=== Your assignment ===
List the lines of this listing that hold the word "shield".

=== Data under study ===
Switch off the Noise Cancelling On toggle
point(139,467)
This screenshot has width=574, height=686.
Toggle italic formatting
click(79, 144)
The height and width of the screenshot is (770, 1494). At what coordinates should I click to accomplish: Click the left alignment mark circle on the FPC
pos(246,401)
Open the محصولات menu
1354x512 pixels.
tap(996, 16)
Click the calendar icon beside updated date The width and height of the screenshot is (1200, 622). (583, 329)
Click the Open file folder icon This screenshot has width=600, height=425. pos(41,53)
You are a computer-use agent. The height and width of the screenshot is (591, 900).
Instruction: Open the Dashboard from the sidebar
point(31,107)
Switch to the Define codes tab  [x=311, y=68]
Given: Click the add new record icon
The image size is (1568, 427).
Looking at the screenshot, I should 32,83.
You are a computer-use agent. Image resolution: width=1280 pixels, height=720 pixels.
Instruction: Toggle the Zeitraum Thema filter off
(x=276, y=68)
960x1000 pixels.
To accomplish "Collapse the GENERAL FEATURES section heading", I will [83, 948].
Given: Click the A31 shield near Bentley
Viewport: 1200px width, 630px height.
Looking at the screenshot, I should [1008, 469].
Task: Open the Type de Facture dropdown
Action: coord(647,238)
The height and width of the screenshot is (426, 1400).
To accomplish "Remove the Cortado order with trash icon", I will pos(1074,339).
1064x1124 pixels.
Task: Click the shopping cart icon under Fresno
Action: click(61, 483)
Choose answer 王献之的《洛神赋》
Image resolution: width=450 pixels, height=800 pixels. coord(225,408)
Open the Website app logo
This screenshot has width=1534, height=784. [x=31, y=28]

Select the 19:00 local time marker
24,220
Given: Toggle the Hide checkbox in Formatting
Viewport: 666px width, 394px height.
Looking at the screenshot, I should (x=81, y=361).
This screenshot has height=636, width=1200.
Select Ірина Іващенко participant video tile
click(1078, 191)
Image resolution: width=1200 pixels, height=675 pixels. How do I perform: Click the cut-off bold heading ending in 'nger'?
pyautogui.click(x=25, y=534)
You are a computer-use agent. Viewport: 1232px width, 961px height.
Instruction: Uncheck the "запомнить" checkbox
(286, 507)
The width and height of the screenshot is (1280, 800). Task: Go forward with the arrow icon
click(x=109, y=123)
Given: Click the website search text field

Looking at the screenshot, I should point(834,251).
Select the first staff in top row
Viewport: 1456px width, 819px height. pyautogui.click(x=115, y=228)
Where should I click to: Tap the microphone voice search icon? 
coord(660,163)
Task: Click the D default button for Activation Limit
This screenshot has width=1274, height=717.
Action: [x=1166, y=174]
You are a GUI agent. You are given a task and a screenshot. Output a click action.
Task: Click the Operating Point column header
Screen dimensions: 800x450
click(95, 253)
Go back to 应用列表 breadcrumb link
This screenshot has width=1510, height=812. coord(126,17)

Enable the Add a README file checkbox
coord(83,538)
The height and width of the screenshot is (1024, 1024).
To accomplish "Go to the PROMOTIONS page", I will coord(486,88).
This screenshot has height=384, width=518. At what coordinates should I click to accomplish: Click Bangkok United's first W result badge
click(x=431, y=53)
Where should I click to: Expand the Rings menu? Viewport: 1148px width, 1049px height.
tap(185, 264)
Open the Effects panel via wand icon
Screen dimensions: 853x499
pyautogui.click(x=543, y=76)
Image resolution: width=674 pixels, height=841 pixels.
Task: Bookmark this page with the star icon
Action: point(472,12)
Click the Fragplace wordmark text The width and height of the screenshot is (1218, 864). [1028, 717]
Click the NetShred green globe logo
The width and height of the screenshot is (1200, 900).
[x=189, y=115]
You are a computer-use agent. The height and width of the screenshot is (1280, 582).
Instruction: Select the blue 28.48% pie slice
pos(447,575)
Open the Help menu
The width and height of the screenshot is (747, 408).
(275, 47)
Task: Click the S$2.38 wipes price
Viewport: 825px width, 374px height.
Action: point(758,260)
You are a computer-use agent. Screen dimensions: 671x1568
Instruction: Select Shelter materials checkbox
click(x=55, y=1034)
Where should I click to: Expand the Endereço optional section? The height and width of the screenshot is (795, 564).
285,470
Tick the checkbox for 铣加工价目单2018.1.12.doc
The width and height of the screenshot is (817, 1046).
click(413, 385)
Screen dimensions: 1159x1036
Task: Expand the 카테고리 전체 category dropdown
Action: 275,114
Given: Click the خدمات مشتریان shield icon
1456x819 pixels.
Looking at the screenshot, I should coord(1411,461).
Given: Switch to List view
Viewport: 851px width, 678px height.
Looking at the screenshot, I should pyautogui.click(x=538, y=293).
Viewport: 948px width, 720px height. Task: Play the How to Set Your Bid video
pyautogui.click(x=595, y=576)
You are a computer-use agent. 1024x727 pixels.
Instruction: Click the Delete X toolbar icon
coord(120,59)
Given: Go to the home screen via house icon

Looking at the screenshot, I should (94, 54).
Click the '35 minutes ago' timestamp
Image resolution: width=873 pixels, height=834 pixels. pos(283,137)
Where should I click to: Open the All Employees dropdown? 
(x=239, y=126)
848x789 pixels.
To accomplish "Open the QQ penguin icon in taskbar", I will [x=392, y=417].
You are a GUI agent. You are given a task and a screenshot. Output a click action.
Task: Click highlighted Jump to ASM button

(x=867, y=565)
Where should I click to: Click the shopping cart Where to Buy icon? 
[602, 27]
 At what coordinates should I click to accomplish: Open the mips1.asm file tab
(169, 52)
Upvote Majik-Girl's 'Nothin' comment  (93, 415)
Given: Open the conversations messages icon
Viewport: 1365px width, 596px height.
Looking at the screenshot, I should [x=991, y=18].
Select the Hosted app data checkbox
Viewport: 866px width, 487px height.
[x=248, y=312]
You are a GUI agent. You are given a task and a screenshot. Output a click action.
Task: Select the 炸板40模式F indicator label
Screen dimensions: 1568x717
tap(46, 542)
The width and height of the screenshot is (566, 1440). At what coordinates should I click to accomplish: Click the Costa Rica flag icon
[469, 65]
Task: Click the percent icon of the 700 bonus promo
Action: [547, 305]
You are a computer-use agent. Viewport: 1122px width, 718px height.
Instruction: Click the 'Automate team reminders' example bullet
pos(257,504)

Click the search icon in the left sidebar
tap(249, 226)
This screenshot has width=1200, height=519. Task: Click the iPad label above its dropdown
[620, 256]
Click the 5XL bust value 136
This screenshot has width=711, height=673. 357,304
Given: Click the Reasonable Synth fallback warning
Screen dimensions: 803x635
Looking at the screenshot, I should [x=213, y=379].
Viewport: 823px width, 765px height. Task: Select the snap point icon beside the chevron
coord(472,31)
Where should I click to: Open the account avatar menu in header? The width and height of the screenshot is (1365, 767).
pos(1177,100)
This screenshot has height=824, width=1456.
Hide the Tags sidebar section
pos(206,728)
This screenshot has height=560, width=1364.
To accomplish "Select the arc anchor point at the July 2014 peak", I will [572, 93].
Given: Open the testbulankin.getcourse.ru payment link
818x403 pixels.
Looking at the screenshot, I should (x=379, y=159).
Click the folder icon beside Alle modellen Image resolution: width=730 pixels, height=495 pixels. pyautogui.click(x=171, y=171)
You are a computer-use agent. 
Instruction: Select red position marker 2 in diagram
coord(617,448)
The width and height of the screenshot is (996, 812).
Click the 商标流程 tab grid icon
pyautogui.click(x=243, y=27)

=== Response box ===
Given: Click the A31 shield near Bentley
Given: Click the خدمات مشتریان shield icon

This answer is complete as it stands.